Sunday, May 06, 2007

David Lynch's Inland Empire at the VIFC


Went to see Inland Empire at a sold out screening tonight. Sat in a plastic chair at the back of the auditorium because all the other seats were taken. Arrive early if you go to see it - there're still a few days left.

The film starts out and you feel okay. We're in Lynchland, but it's interesting enough. Seems to be about infidelity and the relationship of movies to reality; there's something like a plot that emerges, after a few strange bits, and you feel more or less comfortable - it's no weirder, initially, than Lost Highway or Mullholand Drive, offering us a story about a movie being filmed, which may or may not have a bearing on another movie in the past; the relationships in both movies may be spilling over into reality and there's a certain degree of narrative suspense, involving very "Hollywood" questions of who will sleep with whom and what the consequences will be. My favourite bit in this section of the film involves a creepy turn from Grace Zabriskie, who echoes Robert Blake's character in Lost Highway. I remember getting off (literally, I'm afraid) on some of Zabriskie's erotica (a funny but sexy short story called "Screaming Julians" in one o' those Susie Bright anthologies, I think) and am always amused to see the uses Lynch can put her to - generally unflattering but often quite compelling. (Does it mean anything that Laura Dern's main character in the film is called Nikki Grace?).

Anyhow, about an hour in, the film starts to get very strange.

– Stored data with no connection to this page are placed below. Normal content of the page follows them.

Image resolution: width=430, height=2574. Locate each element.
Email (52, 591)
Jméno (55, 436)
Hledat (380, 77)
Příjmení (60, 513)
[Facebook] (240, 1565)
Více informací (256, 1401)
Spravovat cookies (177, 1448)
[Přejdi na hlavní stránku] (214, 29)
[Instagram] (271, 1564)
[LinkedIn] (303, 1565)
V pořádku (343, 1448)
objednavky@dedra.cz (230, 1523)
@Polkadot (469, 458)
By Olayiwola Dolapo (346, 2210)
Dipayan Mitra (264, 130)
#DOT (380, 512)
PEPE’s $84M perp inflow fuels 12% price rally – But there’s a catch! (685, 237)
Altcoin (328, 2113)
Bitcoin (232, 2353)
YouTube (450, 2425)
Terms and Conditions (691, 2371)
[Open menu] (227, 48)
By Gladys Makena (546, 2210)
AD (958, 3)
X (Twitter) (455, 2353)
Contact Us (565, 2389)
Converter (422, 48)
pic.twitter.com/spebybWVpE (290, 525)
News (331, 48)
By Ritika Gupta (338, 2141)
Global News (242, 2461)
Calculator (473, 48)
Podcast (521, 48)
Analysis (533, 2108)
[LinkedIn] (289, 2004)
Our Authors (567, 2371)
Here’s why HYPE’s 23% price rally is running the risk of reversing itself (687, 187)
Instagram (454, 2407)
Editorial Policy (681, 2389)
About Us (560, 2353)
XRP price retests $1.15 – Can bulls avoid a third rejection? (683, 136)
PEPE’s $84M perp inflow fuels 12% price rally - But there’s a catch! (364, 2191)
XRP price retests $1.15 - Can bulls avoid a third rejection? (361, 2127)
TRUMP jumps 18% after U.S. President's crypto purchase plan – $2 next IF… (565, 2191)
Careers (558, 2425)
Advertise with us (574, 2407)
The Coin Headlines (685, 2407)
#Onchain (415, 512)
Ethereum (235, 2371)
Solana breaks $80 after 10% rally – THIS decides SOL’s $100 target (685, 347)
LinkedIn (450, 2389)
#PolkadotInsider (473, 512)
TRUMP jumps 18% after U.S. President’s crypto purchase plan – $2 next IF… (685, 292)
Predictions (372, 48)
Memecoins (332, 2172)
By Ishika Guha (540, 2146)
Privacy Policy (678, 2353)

We move into an overlapping series of semi-narratives involving various characters, many of whom are played by Laura Dern, who really shows her breadth as an actress in this film. (It's no wonder she helped produce it; she seems to be living out a similar trajectory at three different levels in the film - the affluent, the suburban, and the dirt-poor - and inhabits each strata convincingly). At first we feel like we're being treated to dreamlike digressions, voyages, perhaps, into the female interior, and expect that we will wake up at some point, returning to the master narrative somehow enriched by these digressions to make better sense of it, recalling, say, Mullholand Drive - which gets very strange in parts, too, but eventually resolves itself into something coherent. We wait, but, though certain bits pay off - there's a scene where a group of prostitutes who serve as a sort of interior chorus talk proudly about their tits, to quietly hilarious effect - the film delights in frustrating us, setting up our desire for coherence but never quite rewarding it. The narrative and the question of who will fuck whom having been abandoned, this becomes the dominant mode of "suspense" the film generates: will it make sense? When it's all over, will I get this? Lynch dangles the carrots of understanding just out of our reach, almost as if to see just how far he can make us go without letting us take a bite; he makes of the film a colossal mindfuck (a word one Dern character actually uses to describe the experience's she's had, apparently mirroring our own perceptions). He does this for about two more hours.
While Lynch is a master of mood and tone and succeeds in stirring the desire to SEE to a creepy level of intensity, the last third got a bit much, for me.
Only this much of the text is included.